---------- DOCUMENT SEGMENT
To introduce order and coherence into the mind’s conception of this seeming chaos of dissimilar and disjointed appearances, it was necessary to deduce all their qualities, operations, and laws of succession, from those of some particular things, with which it was perfectly acquainted and familiar, and along which its imagination could glide smoothly and easily, and without interruption. But as we would in vain attempt to deduce the heat of a stove from that of an open chimney, unless we could show that the same fire which was exposed in the one, lay concealed in the other; so it was impossible to deduce the qualities and laws of succession, observed in the more uncommon appearances of Nature, from those of such as were more familiar, if those customary objects were not supposed, however disguised in their appearance, to enter into the composition of those rarer and more singular phenomena.
To render, therefore, this lower part of the great theatre of nature a coherent spectacle to the imagination, it became necessary to suppose, first, That all the strange objects of which it consisted were made up out of a few, with which the mind was extremely familiar: and secondly, That all their qualities, operations and rules of succession, were no more than different diversifications of those to which it had long been accustomed, in these primary and elementary objects.
--------------------
---------- GIVEN MATERIAL
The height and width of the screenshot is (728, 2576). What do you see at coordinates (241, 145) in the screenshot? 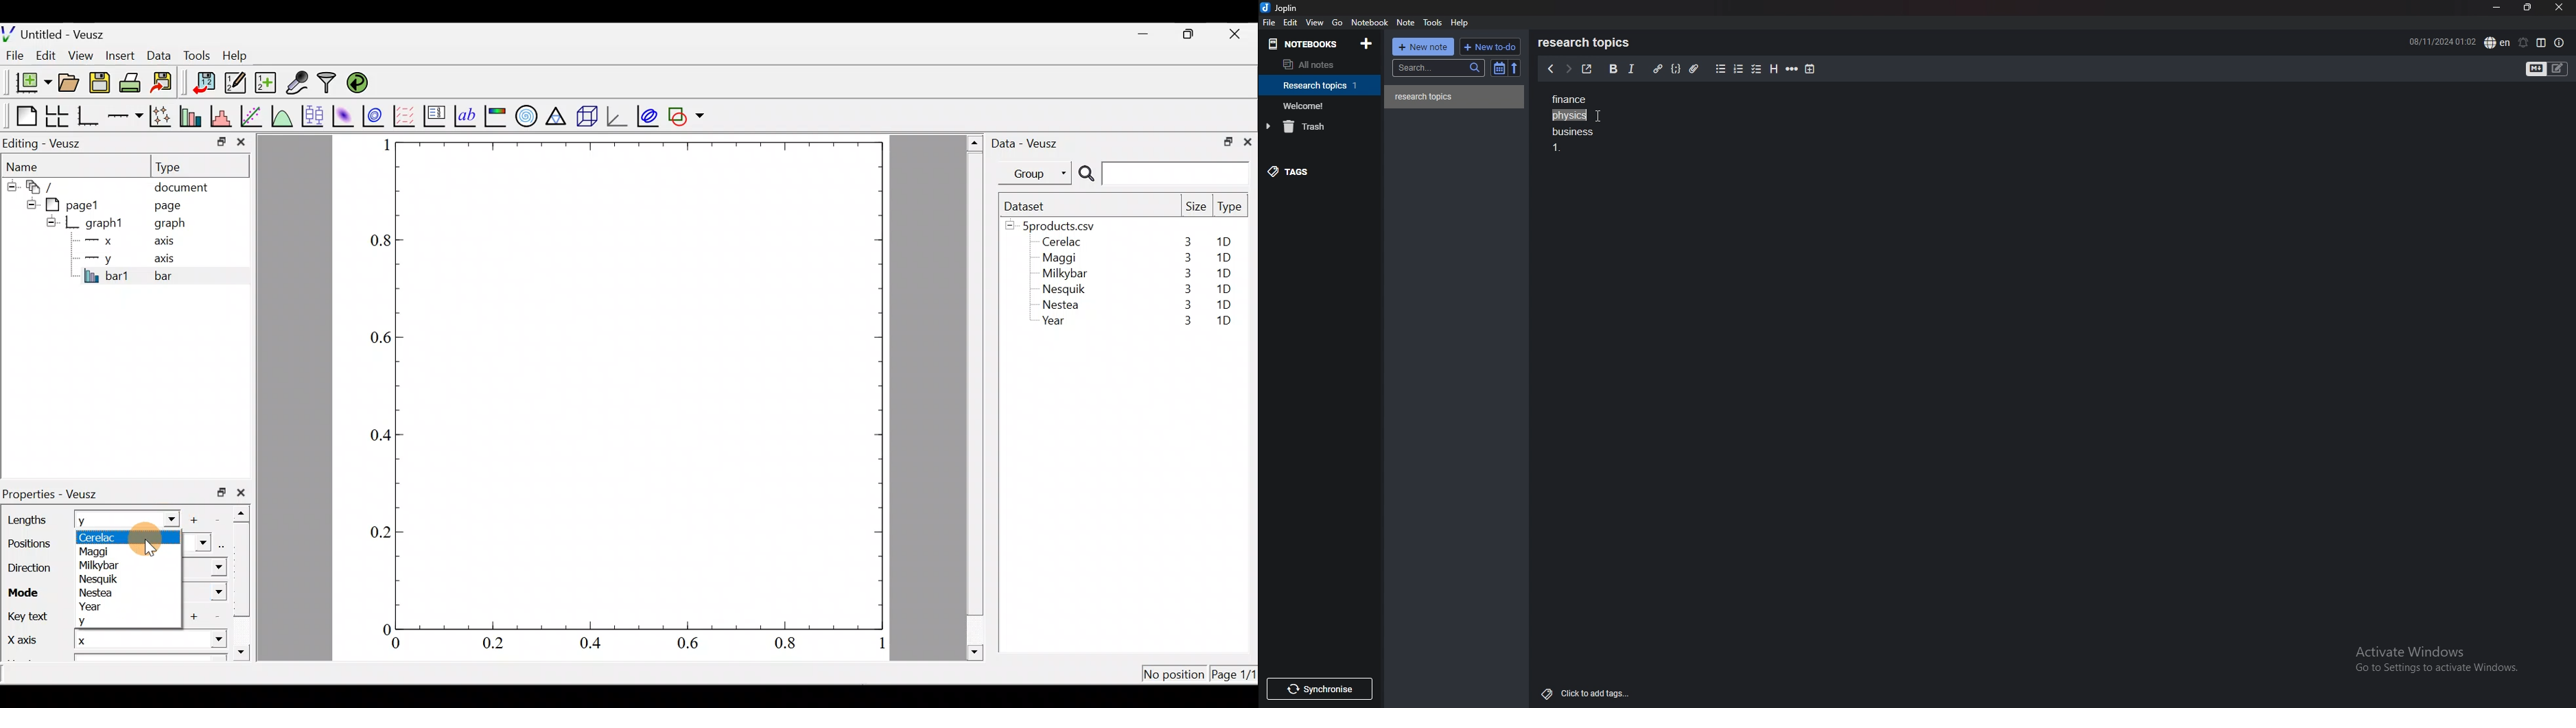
--------------------
- SHORT TASK -
Could you transcribe the passage on how the mind makes nature coherent, from "To render, therefore, this" up to and including "and elementary objects."? The lines above come from a different source than the passage.

- SOLVED EXERCISE -
To render, therefore, this lower part of the great theatre of nature a coherent spectacle to the imagination, it became necessary to suppose, first, That all the strange objects of which it consisted were made up out of a few, with which the mind was extremely familiar: and secondly, That all their qualities, operations and rules of succession, were no more than different diversifications of those to which it had long been accustomed, in these primary and elementary objects.